#### [LISTED RECORDS]

_ _ _ _

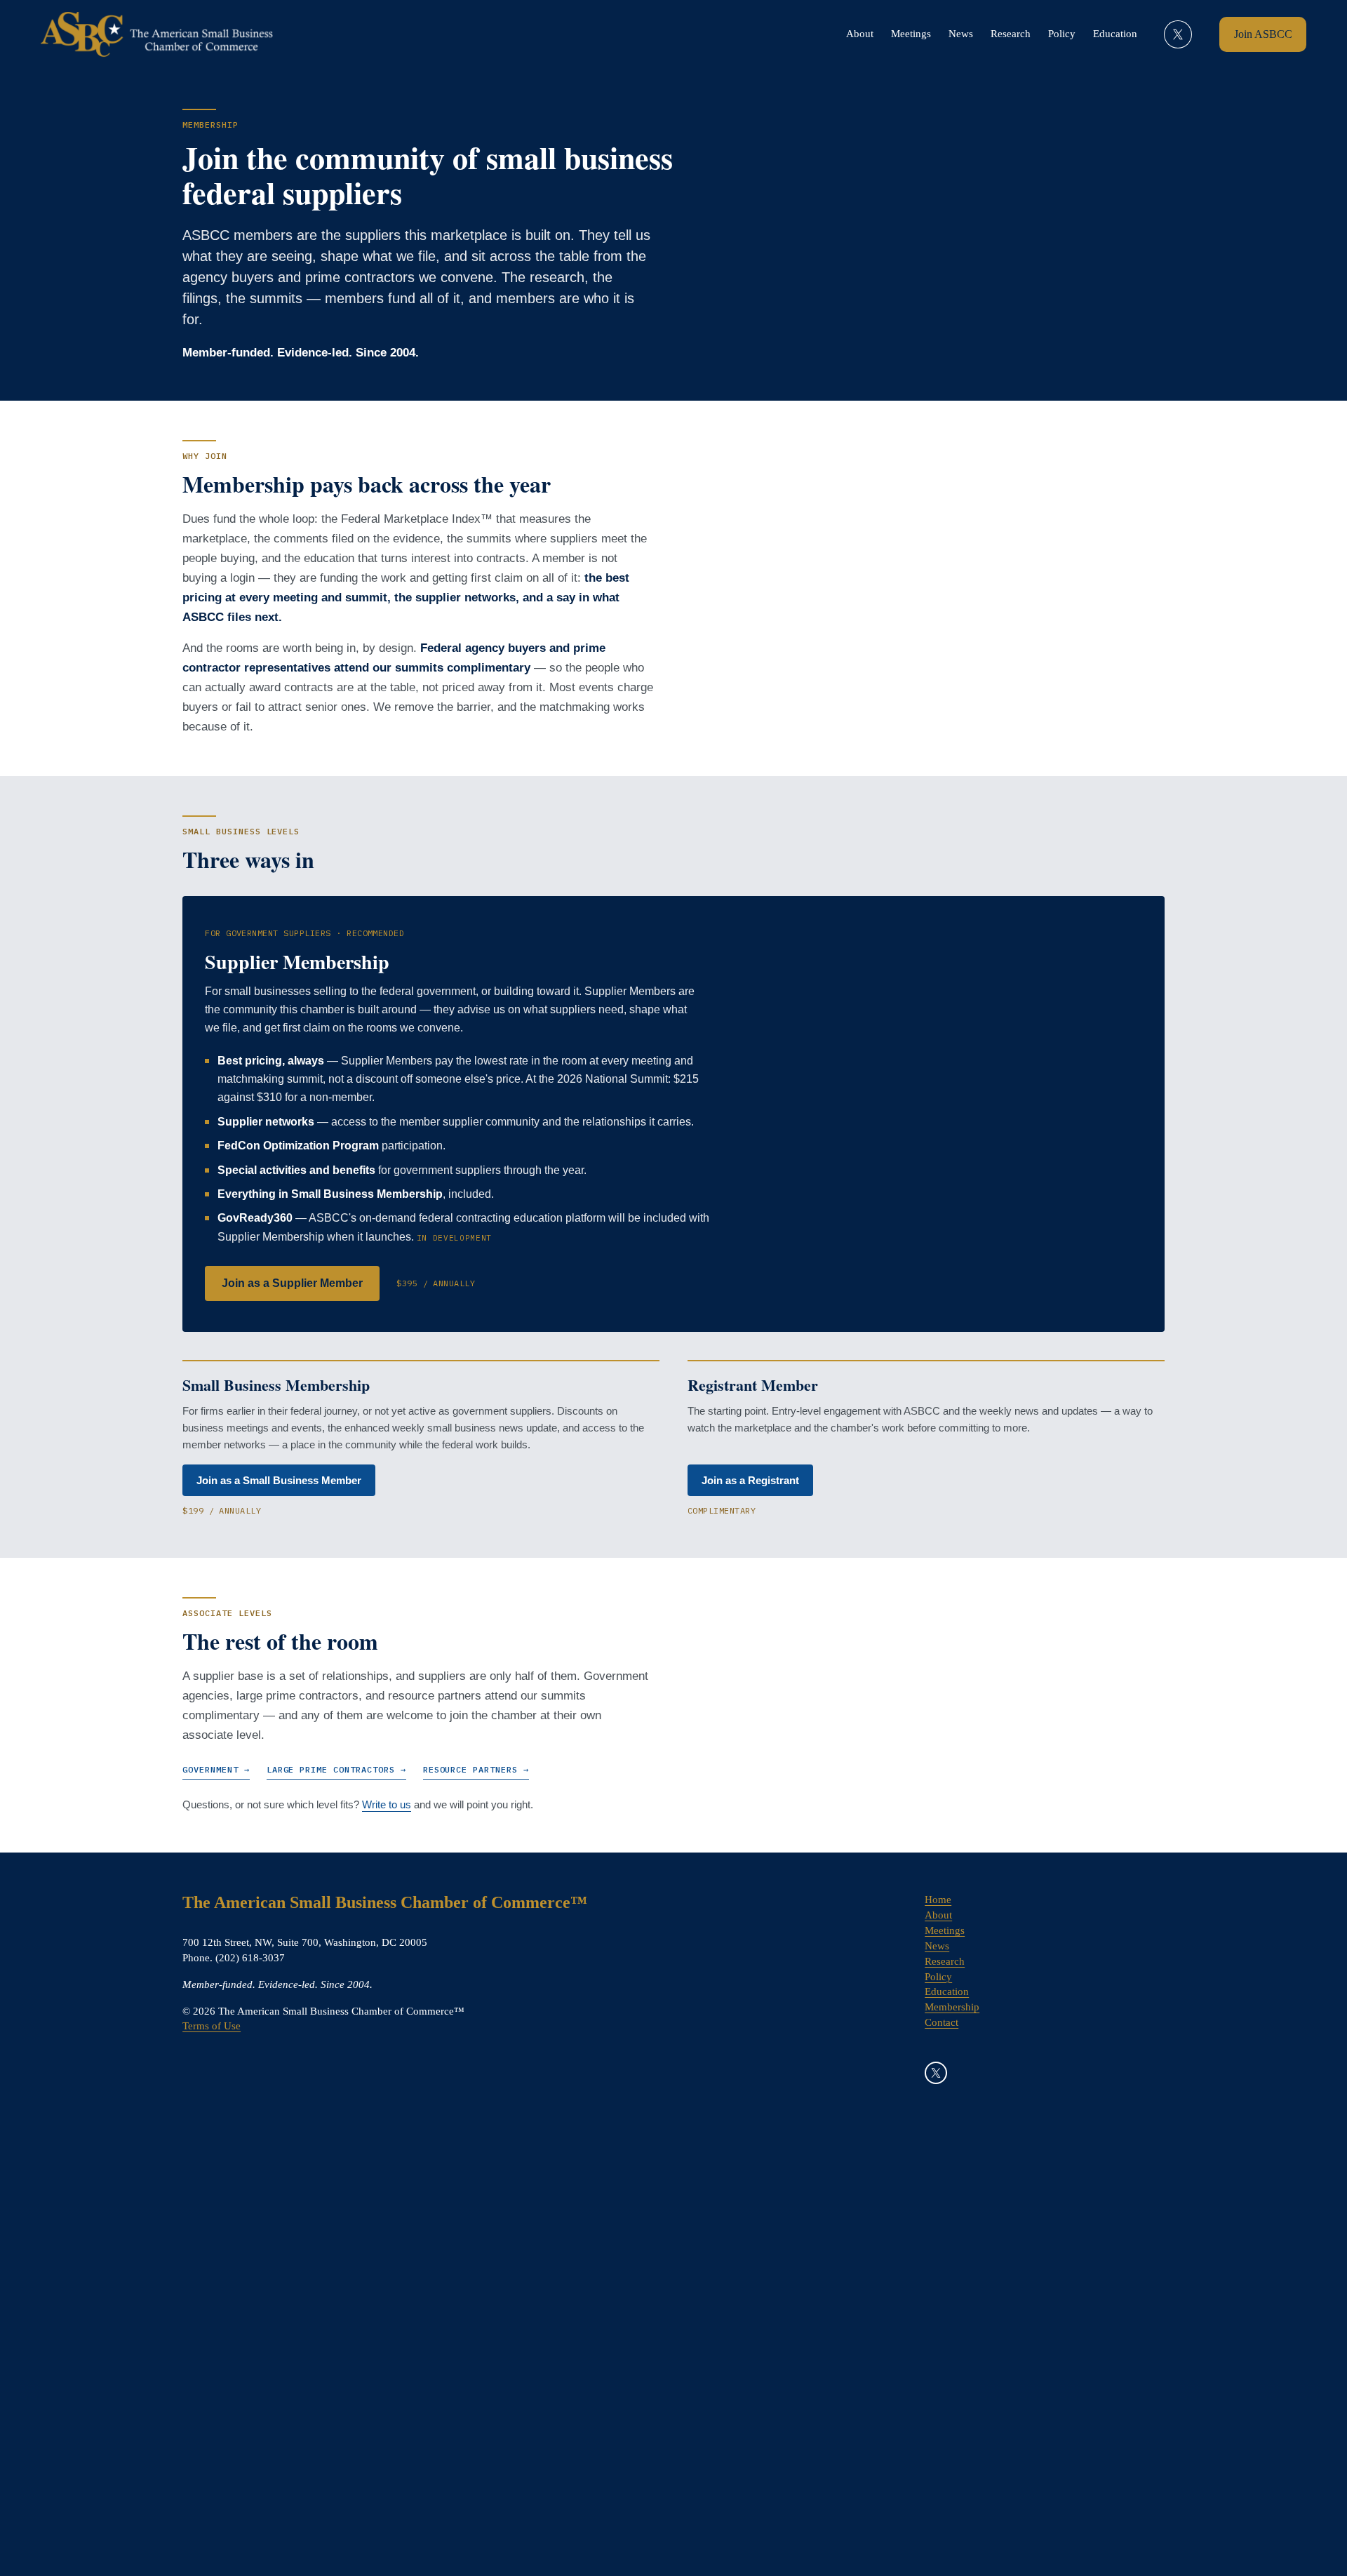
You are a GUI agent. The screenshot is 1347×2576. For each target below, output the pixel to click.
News (961, 33)
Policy (1061, 33)
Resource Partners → (476, 1769)
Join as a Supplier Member (292, 1283)
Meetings (911, 33)
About (859, 33)
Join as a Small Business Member (278, 1480)
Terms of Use (211, 2025)
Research (1011, 33)
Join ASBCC (1263, 34)
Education (1115, 33)
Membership (952, 2007)
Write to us (386, 1804)
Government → (216, 1769)
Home (938, 1899)
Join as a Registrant (750, 1480)
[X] (1178, 34)
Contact (941, 2022)
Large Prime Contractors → (336, 1769)
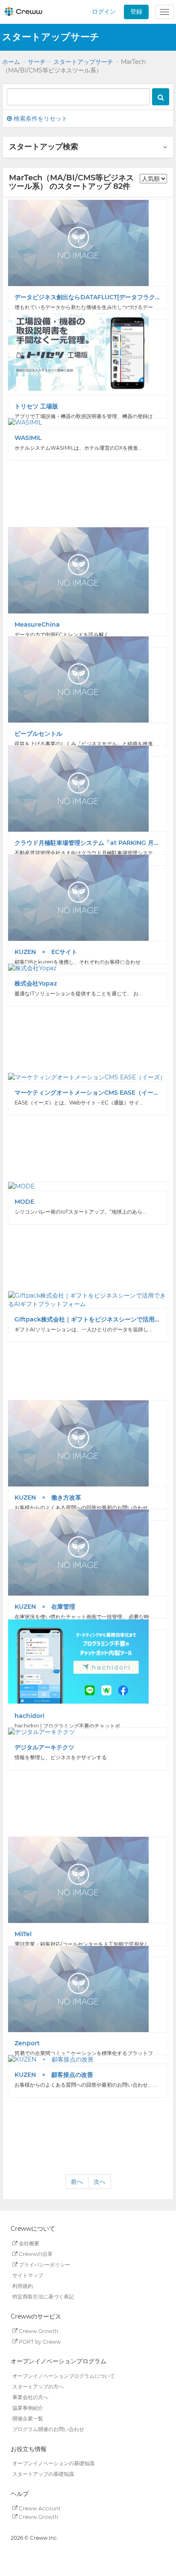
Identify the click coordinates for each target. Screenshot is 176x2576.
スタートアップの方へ (38, 2386)
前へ (77, 2182)
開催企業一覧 (27, 2418)
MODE (24, 1202)
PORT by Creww (39, 2341)
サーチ (37, 62)
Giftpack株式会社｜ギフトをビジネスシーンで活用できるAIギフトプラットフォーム (88, 1319)
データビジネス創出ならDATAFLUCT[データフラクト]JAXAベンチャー (88, 297)
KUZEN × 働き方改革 (48, 1497)
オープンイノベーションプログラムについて (63, 2376)
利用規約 (22, 2286)
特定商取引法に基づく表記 (43, 2296)
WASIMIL (28, 438)
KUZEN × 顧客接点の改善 (54, 2075)
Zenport (27, 2043)
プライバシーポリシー (44, 2264)
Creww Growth (38, 2330)
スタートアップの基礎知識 (43, 2474)
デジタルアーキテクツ (44, 1747)
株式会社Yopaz (36, 983)
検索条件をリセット (39, 118)
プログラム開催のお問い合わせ (48, 2429)
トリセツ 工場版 (36, 406)
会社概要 (28, 2243)
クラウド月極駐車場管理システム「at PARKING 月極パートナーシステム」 (88, 843)
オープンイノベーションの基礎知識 (53, 2463)
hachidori (29, 1716)
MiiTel (23, 1934)
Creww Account (39, 2508)
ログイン (104, 11)
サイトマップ (27, 2275)
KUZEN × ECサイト (46, 952)
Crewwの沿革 (35, 2254)
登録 (136, 11)
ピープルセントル (38, 733)
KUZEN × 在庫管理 (45, 1606)
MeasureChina (37, 624)
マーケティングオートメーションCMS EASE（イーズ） (88, 1092)
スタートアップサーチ (83, 62)
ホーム (11, 62)
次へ (100, 2182)
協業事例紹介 (27, 2408)
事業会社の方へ (30, 2397)
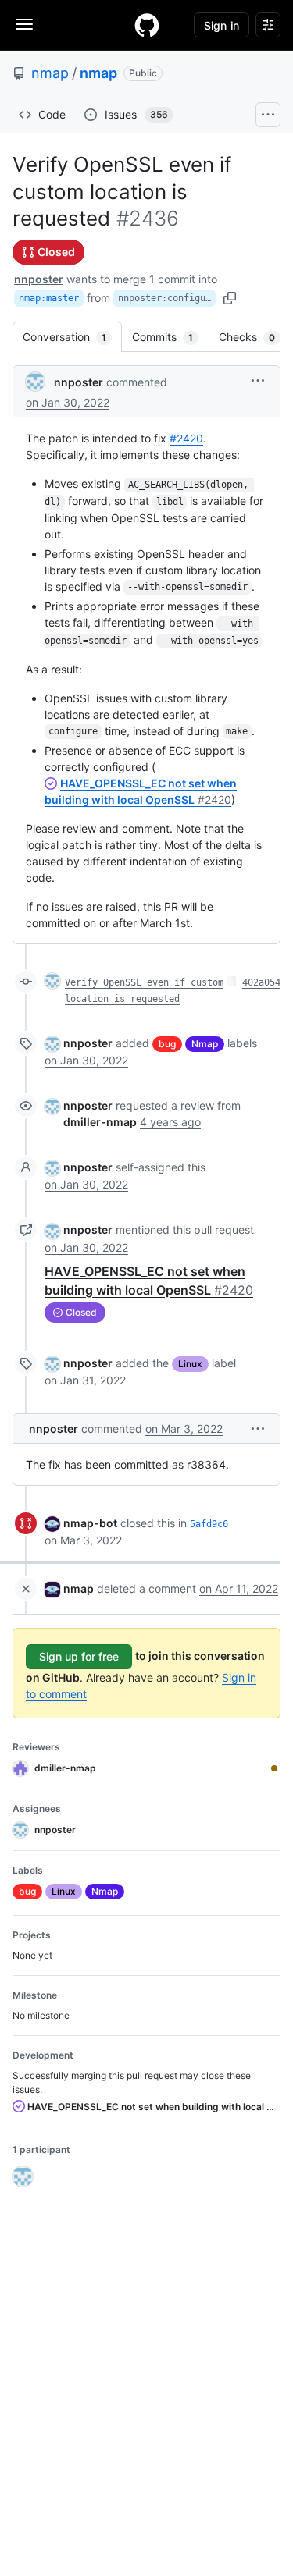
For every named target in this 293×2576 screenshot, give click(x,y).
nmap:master (49, 298)
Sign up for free (79, 1656)
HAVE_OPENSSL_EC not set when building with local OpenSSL (152, 2106)
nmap (50, 73)
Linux (190, 1364)
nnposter (38, 279)
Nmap (204, 1044)
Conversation (72, 336)
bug (167, 1044)
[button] (257, 380)
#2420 (186, 438)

_ _ _ _

#### [AIM OF THE TASK]
Beginning at the line with "Creww Account (39, 2508)" and ending at the line with "協業事例紹介 (27, 2408)", reproduce each line of the data above exactly, and add no other lines.

#### [WRITTEN REPLY]
Creww Account (39, 2508)
ログイン (104, 11)
サイトマップ (27, 2275)
KUZEN × ECサイト (46, 952)
Crewwの沿革 (35, 2254)
登録 (136, 11)
ピープルセントル (38, 733)
KUZEN × 在庫管理 (45, 1606)
MeasureChina (37, 624)
マーケティングオートメーションCMS EASE（イーズ） (88, 1092)
スタートアップサーチ (83, 62)
ホーム (11, 62)
次へ (100, 2182)
協業事例紹介 (27, 2408)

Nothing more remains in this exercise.